#### Task objective
Report each line of the entries below that includes "agent".

(Stored data)
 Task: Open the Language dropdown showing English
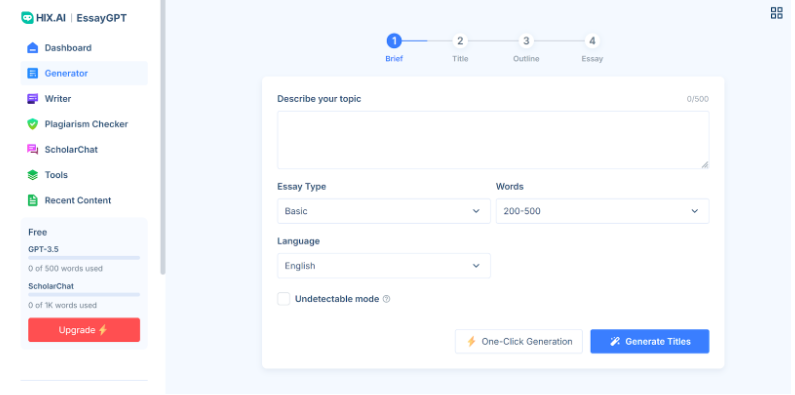pos(384,266)
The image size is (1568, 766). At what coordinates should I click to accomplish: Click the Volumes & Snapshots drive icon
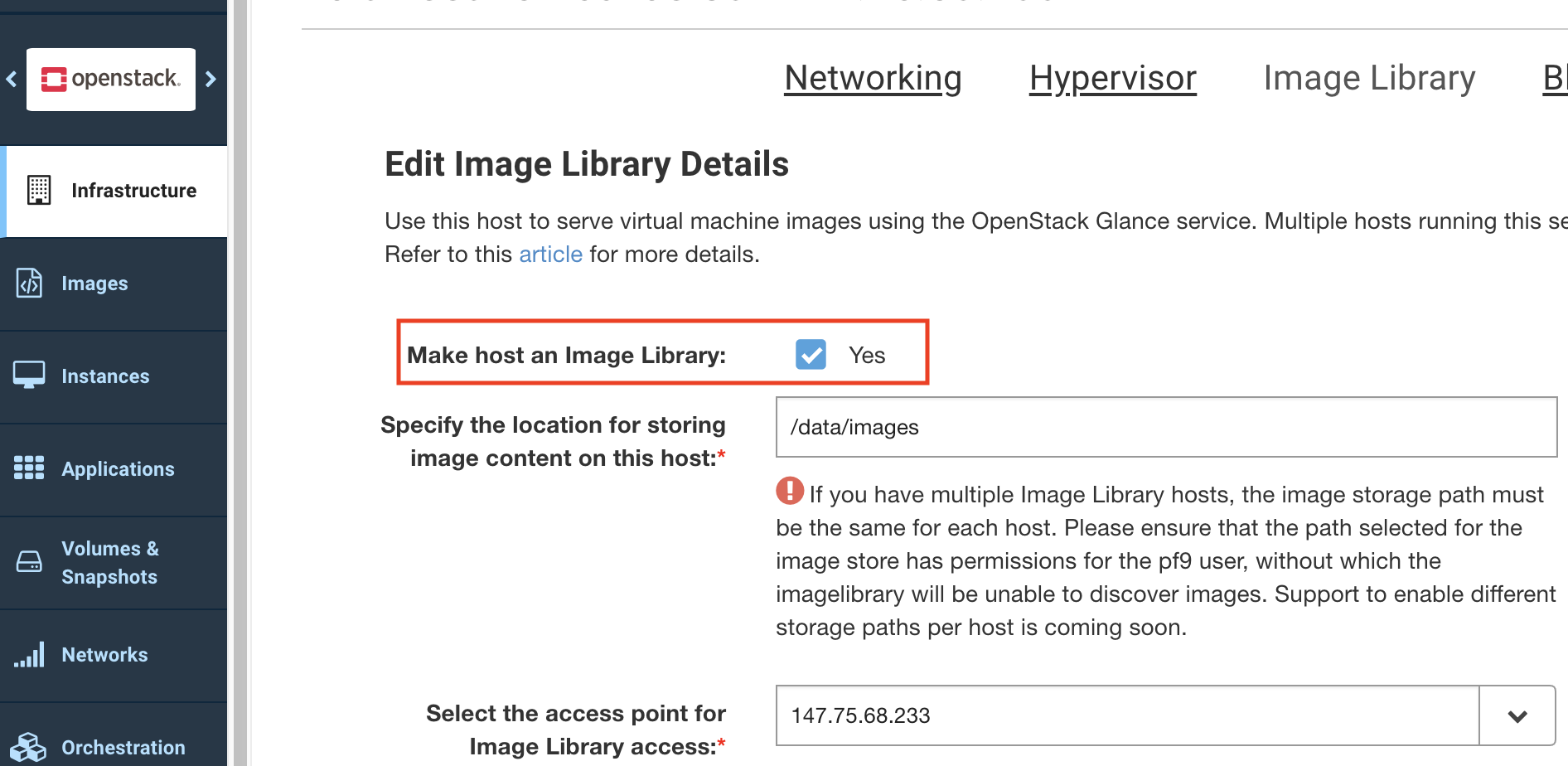29,562
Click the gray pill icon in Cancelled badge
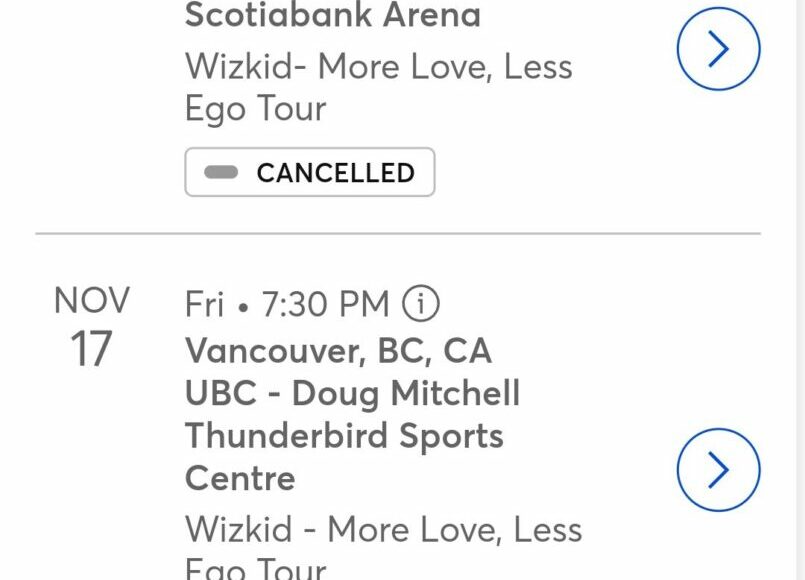The height and width of the screenshot is (580, 805). pos(221,172)
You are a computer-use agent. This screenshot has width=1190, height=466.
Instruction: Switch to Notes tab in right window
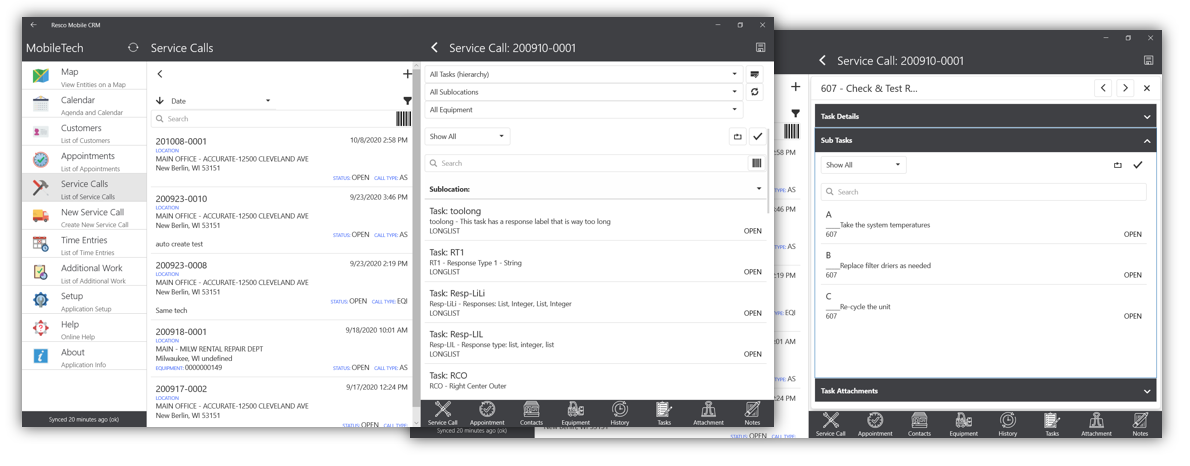1140,424
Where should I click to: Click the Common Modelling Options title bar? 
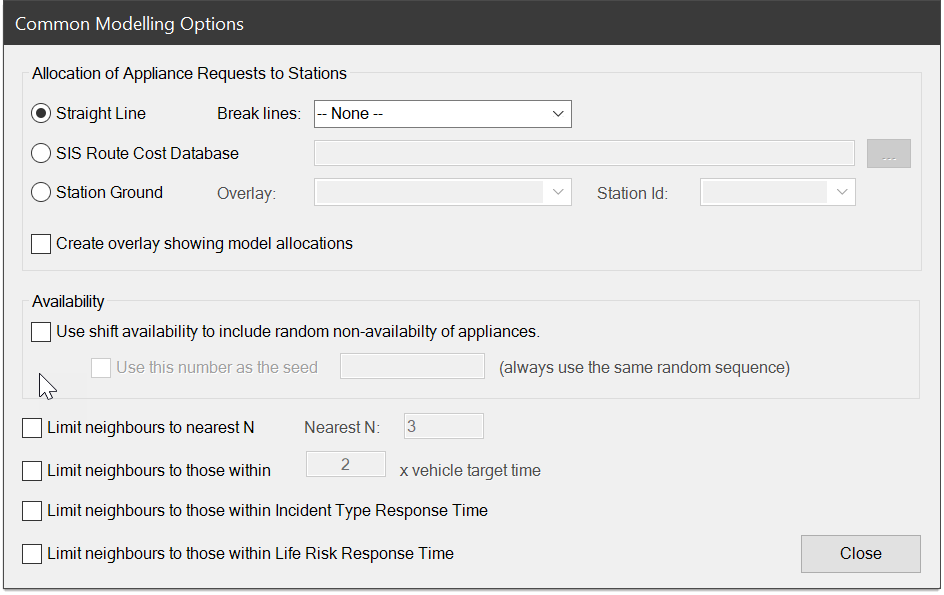(x=129, y=23)
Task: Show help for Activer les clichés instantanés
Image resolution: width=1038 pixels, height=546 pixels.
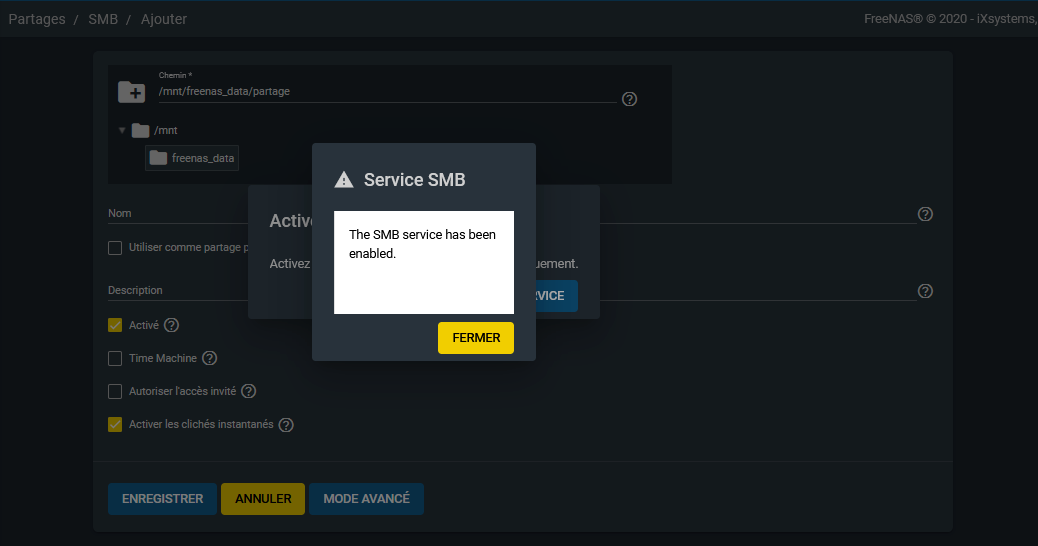Action: 286,425
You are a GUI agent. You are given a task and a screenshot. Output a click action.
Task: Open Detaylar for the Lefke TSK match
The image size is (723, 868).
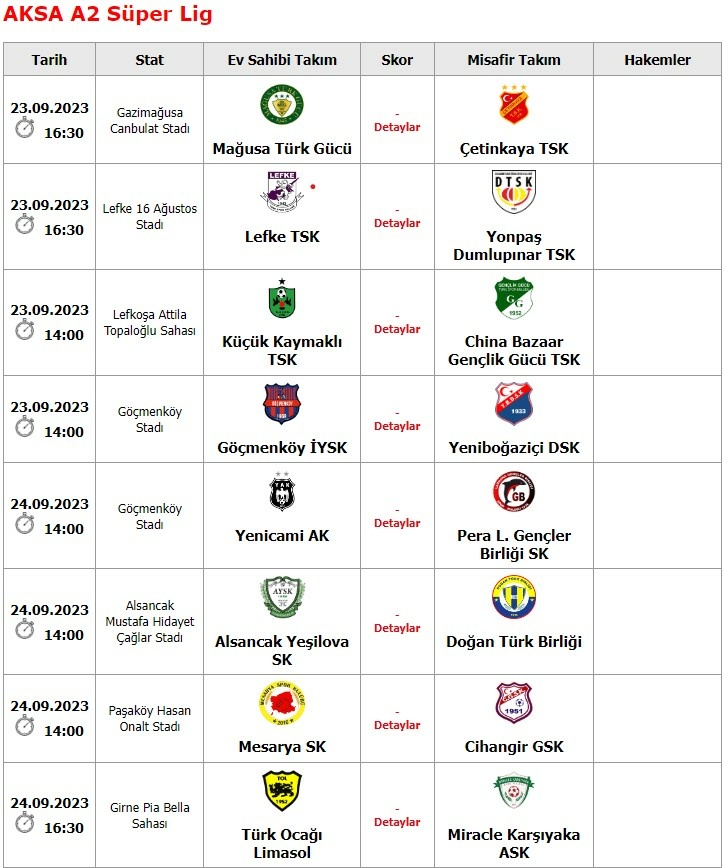click(x=397, y=224)
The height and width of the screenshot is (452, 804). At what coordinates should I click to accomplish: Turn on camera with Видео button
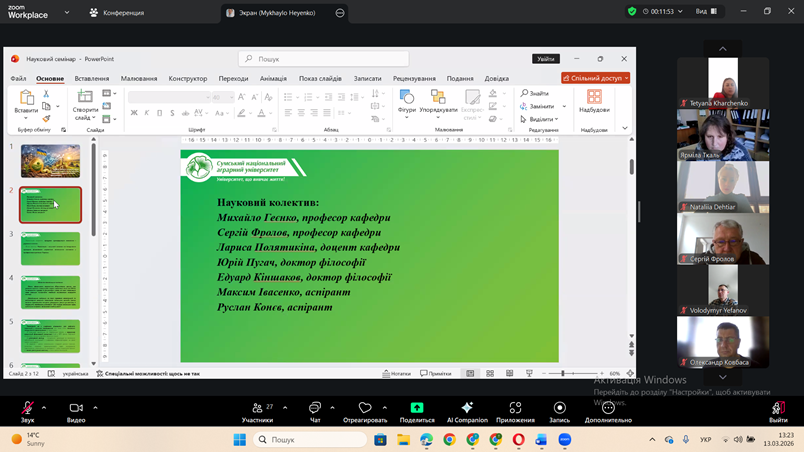pos(76,408)
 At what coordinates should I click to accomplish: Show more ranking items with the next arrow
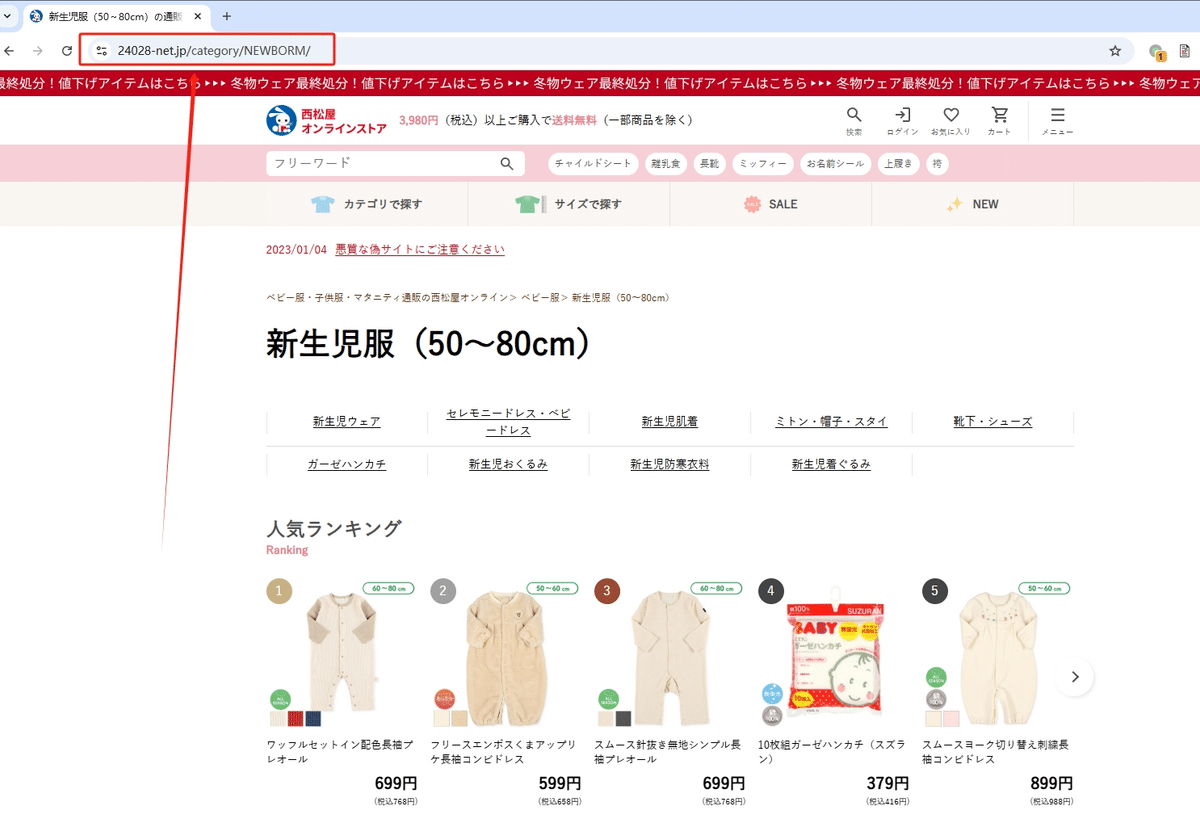(1074, 677)
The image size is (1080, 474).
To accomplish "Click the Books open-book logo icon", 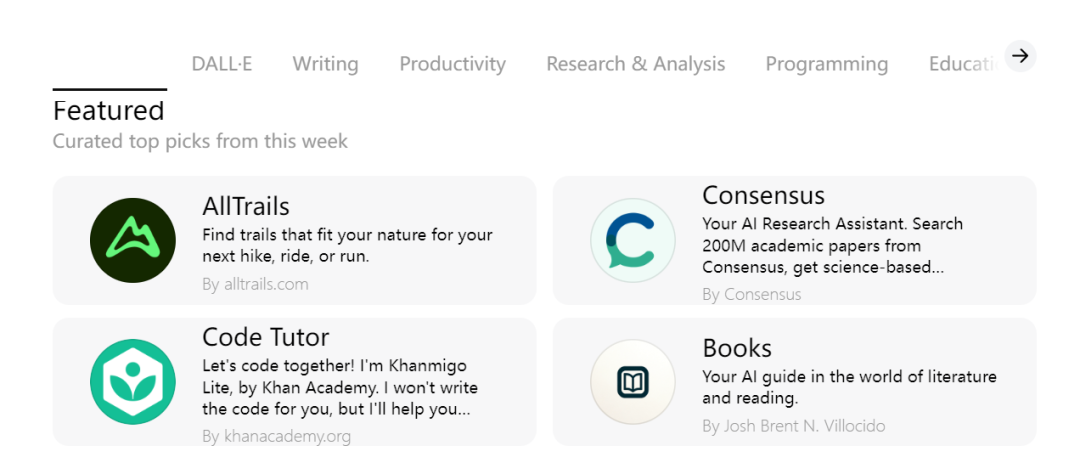I will coord(633,382).
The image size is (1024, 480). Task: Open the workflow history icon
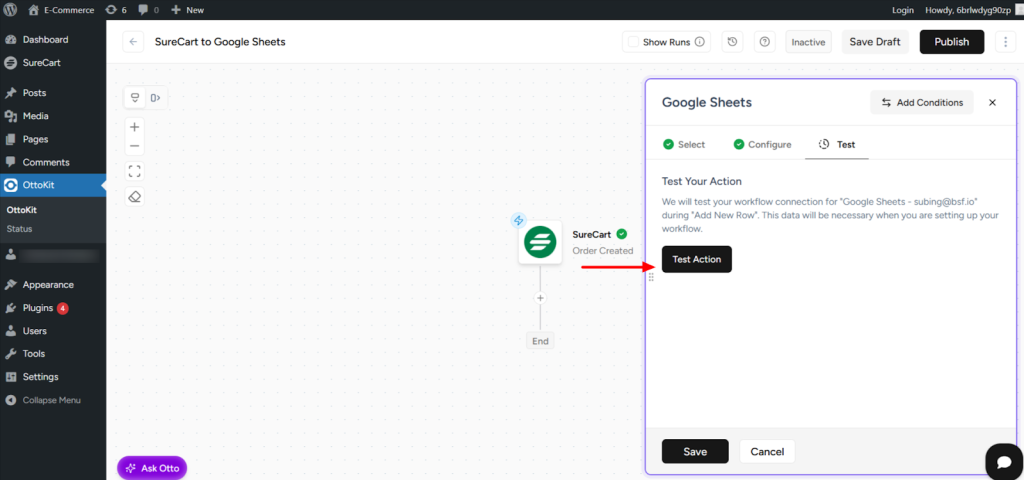(733, 42)
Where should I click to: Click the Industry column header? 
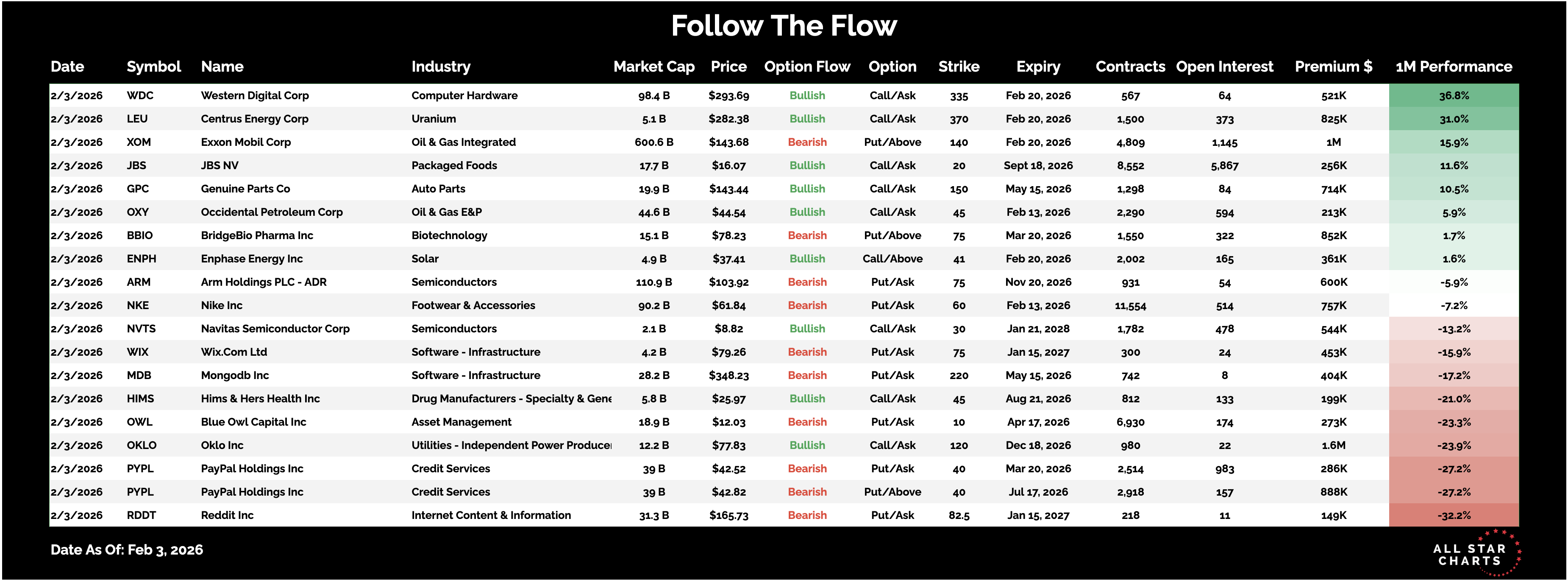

#### Answer for the task
You are a computer-use agent. This screenshot has width=1190, height=466.
You are a GUI agent. You are given a task and a screenshot. Output a click action.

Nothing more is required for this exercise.